[Saved entries]
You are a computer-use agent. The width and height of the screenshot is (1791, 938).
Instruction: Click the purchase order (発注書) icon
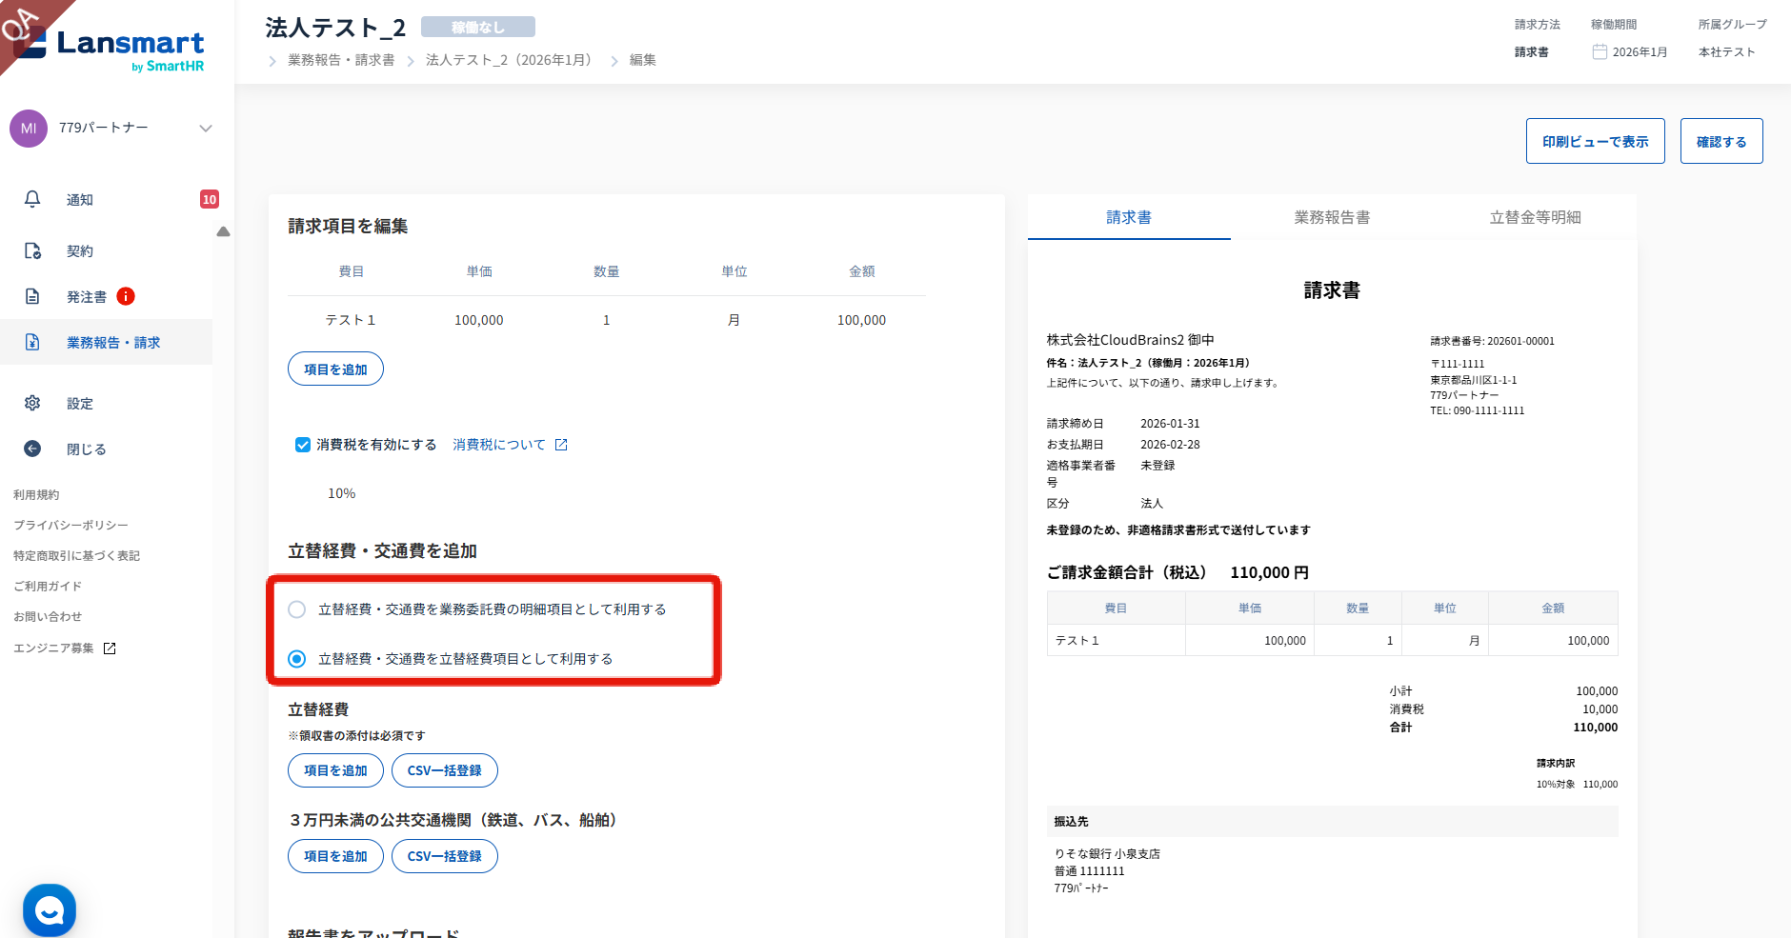coord(32,296)
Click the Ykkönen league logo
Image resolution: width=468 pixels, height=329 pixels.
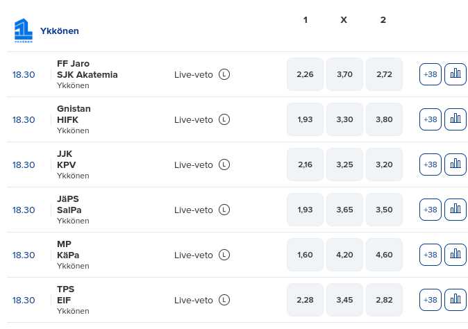click(x=24, y=31)
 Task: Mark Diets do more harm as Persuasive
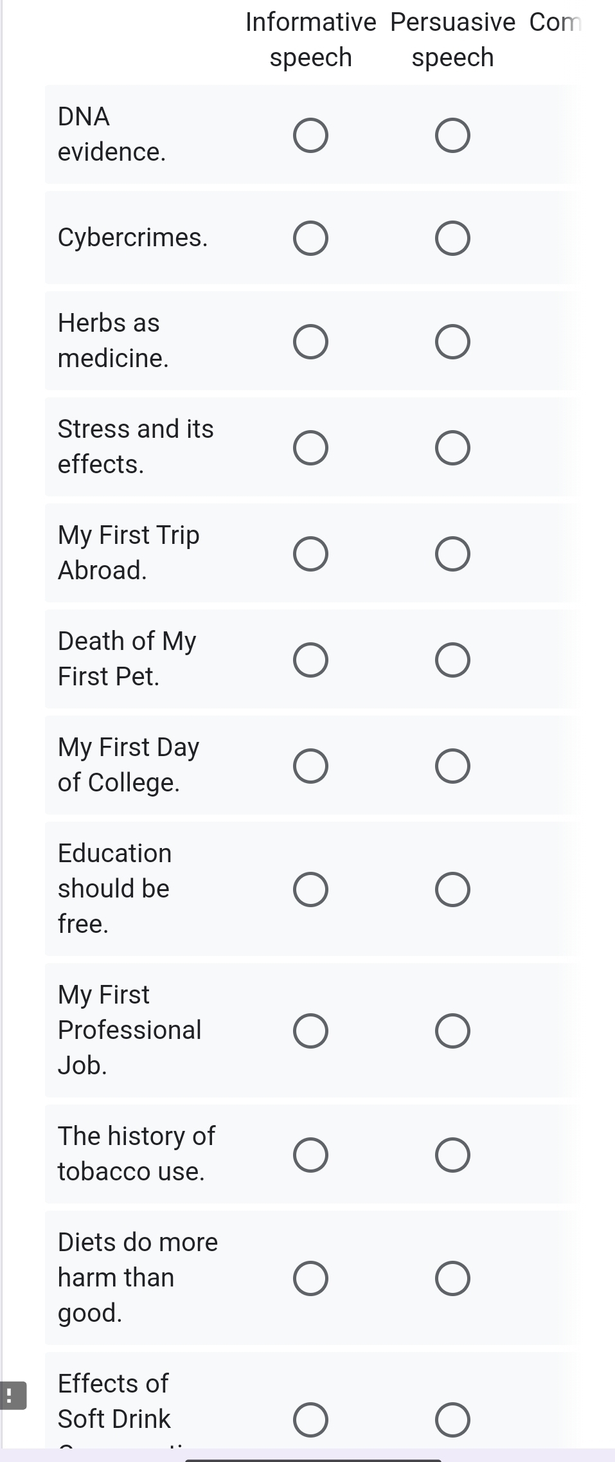[452, 1279]
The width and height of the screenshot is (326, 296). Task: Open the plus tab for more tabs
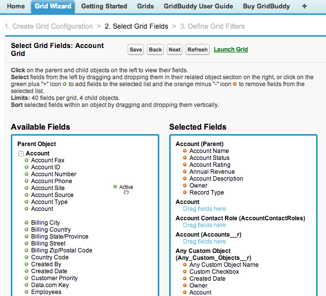coord(304,6)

GOAL OF THE EXERCISE: Leave the images out and give the rest of the data again exactly.

RESPONSE TO THE EXERCISE:
You are a computer-use agent. The width and height of the screenshot is (1791, 938).
Instruction: Click the purchase order (発注書) icon
coord(32,296)
Click the Ykkönen league logo
Image resolution: width=468 pixels, height=329 pixels.
click(x=24, y=31)
 Task: Mark Diets do more harm as Persuasive
[452, 1279]
The width and height of the screenshot is (326, 296). Task: Open the plus tab for more tabs
coord(304,6)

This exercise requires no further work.